# ipod to windows problem



## zombienation (Aug 6, 2003)

sorry didnt know where to place this


i turn my ipod 40gig + photos on connect it to pc UNKNOWN DEVICE how
do you connect to the pc to install songs etc

i have done and update of software

thx


----------



## zombienation (Aug 6, 2003)

anyone with info


----------



## CoasterFreak (Aug 22, 2003)

What exactly is happening?
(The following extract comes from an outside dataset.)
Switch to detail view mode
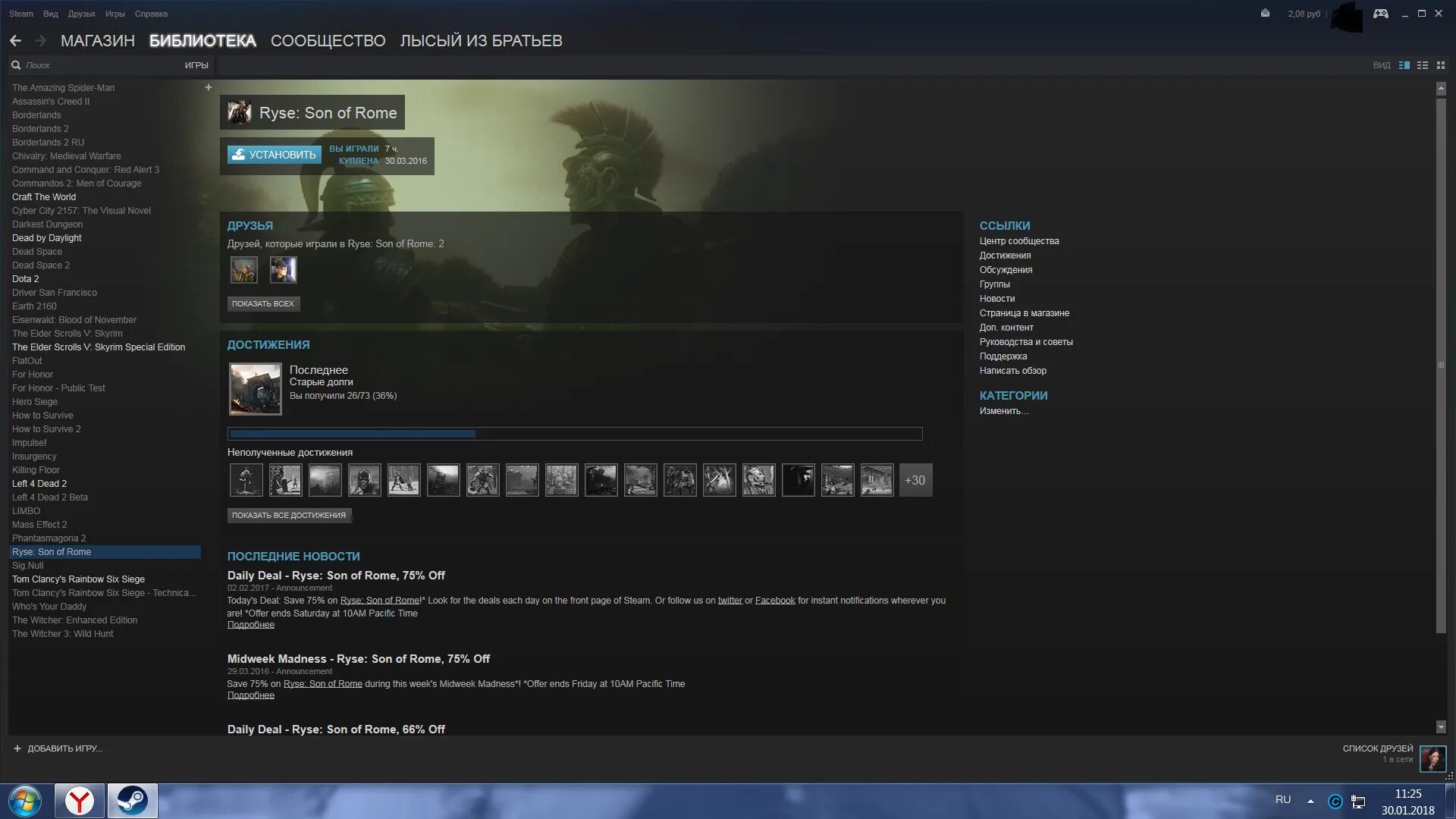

You may be having the same problem I'm having.


----------



## zombienation (Aug 6, 2003)

plug into pc light goes on (IPOD) then goes off 


thats it

the pics are still on there 

plz help


----------



## CoasterFreak (Aug 22, 2003)

Is this the first time you're connecting it to your PC?


----------



## map4442646 (Apr 15, 2006)

OK, i think that the problem is the following... please provide me with the info that i ask you... is your IPOD old or new version? if its a new version check for the cable to be a USB 2.0 and that your computer port is the same.... if the IPOD is one of the old ones, you may need to buy a Fireport and add it to your computer, then you will have to take your IPOD to any apple store so they can tell you which cable will be good for the Fireport connection....


----------



## zombienation (Aug 6, 2003)

here is the 2004 1.2.1 ipod


----------



## map4442646 (Apr 15, 2006)

well, i think that it doesnt recognize it because you havent downloaded a driver for the ipod, there a program called apple updater, you can download it here: http://www.apple.com its not itunes, with Ipod updater you can restore your ipod settings, like erase it, update the driver, put your name, etc. like if it were new or the first time you use it.... you migth have this program already, let me know so i can look for another answer


----------



## zombienation (Aug 6, 2003)

i have run that ipod updater which brings up that "unknown device"


plz help


----------



## map4442646 (Apr 15, 2006)

hey hey, chill out , the answer to your question need time, im looking for an answer, taken a lot of my time to look for the answer to your question, you have to stay calm until we get the correct answer for you  sorry, and thanks.... ok now, what os are you running, since the problem is not the cable, it may be the port, can you try add new device in control panel, check if it says that theres is a new device, if not try conecting any other usb device into your usb port, maybe is the port the one messed up...


----------



## zombienation (Aug 6, 2003)

i use my joystick and my phone out of the usb

so it aint the usb ??

xp sp2 all updates

all ports are the same i tried all of them (4)


----------



## map4442646 (Apr 15, 2006)

i think i know the answer.... go here and see if it works
http://www.apple.com/support/ipod/five_rs/

in the step that says reset you ipod, it means press and hold the play button until it turns off and then press and hold the middle and the play button at the same time until it turns back on again..... give it a try, if it dowsnt work let me know ill keep looking for another answer


----------



## map4442646 (Apr 15, 2006)

Thank you for contacting Apple.

After reviewing your message, Apple has determined the nature of your question
falls outside the type of support provided via email by the Apple Store. 

To obtain technical support for Apple products, call Apple technical support at
800-APL-CARE (800-275-2273). Help is available seven days a week from 8:00 a.m.
to 8:00 p.m. central time.

well, i havent find an asnwer yet, but ypu may try this if you want


----------



## zombienation (Aug 6, 2003)

should i take it back or try some more options


----------



## ferrija1 (Apr 11, 2006)

FYI: you may want to put this in Windows NT/2000/XP or Hardware


----------



## ferrija1 (Apr 11, 2006)

since you said you didn't know where to put it


----------



## ferrija1 (Apr 11, 2006)

uninstall drivers for it, uninstall it, ect. then reinstall everything (your iPod probably should have come with a driver CD)


----------



## MattHazinski (Sep 3, 2005)

You have iTunes on it, right?


----------



## ferrija1 (Apr 11, 2006)

yeah you can't just go into My Computer then your iPod to put songs in you should use iTunes though I think thats what your using


----------